Some 20 million people in Yemen, Somalia, South Sudan and north-east Nigeria are on the brink of famine or are already experiencing it, said the United Nations Security Council. Natural disaster is a contributing factor, but much of the problem is man-made or exacerbated by humans.
In South Sudan, a power struggle between President Salva Kiir and Vice President Riek Machar escalated into a civil war in December 2013 that continues unabated today. Nearly 6 million South Sudanese people face life-threatening hunger.
In Yemen, civil war has destabilized the economy, crippled agricultural production and trade, and sent the price of food skyrocketing. 7 million people are in need of emergency food assistance, and another 10 million go hungry more often than not.
In north-eastern Nigeria, Boko Haram attacks have displaced millions and severely curtailed the production of food.Around 5.2 million people face severe food insecurity.
Similarly, in Somalia, fighting and violence caused by al-Shabaab militants have grossly exacerbated a humanitarian catastrophe caused by drought.
The situation in all four countries has been aggravated by the refusal of parties to the conflicts to allow humanitarian workers and aid delivery to those in desperate need.
On August 9, the United Nations Security Council adopted a Presidential statement, noting that ongoing conflict and violence had devastating humanitarian consequences, hindered an effective humanitarian response, and were, therefore, a major cause of famine.

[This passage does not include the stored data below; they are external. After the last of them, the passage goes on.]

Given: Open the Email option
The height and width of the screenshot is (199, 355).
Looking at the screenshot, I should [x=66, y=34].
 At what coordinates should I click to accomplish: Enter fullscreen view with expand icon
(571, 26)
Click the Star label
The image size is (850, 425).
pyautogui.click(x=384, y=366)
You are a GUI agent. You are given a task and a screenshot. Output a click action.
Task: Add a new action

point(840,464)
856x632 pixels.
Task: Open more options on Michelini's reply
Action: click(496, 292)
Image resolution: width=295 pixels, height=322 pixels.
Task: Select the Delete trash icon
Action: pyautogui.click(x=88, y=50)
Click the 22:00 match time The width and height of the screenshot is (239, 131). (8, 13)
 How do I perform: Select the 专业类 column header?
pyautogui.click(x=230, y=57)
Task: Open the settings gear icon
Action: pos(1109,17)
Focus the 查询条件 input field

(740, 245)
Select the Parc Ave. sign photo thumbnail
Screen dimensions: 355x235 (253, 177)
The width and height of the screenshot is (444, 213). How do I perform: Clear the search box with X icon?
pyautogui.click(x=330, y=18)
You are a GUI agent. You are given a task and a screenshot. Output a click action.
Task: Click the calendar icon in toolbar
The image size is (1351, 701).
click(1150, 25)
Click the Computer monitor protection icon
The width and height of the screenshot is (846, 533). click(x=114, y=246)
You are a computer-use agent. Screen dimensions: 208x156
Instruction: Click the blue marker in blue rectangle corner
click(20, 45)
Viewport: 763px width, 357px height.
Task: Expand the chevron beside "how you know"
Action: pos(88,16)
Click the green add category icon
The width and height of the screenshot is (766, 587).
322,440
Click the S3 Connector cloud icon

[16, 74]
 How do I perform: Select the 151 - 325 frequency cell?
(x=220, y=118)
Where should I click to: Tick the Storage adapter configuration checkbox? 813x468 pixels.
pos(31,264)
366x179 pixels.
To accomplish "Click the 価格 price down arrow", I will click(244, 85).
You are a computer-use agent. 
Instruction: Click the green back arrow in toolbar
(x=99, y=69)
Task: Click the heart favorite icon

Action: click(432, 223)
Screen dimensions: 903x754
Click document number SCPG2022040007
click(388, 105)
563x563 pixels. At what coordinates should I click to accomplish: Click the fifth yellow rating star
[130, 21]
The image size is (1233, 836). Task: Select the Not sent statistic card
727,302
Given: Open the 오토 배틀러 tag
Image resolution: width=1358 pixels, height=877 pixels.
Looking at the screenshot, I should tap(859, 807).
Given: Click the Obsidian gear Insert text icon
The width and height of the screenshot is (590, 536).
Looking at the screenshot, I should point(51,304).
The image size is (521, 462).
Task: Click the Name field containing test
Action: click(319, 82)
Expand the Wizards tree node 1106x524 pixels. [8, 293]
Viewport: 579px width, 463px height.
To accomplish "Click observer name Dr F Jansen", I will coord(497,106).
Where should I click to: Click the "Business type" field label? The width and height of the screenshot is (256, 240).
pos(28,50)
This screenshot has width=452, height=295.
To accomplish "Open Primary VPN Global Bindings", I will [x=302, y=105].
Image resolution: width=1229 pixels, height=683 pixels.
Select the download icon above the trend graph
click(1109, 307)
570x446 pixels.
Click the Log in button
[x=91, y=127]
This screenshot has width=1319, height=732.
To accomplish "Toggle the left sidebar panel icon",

The Council called upon all parties in Yemen, South Sudan, Somalia and north-east Nigeria to take immediate steps that would enable a more effective humanitarian response. The UN also challenged the global community to help blunt this humanitarian disaster by contributing generously.
“Famine is an issue of peace and security,” said U.S. Ambassador to the UN, Nikki Haley.“With the adoption of this statement, the Security Council has finally acknowledged the clear link between conflict and famine. This is a man-made crisis, and people are dying of hunger because of man-made conflict.
“The Security Council must continue to demand access for food and other life-saving supplies and services for these vulnerable areas, and we must hold governments and armed groups blocking access accountable.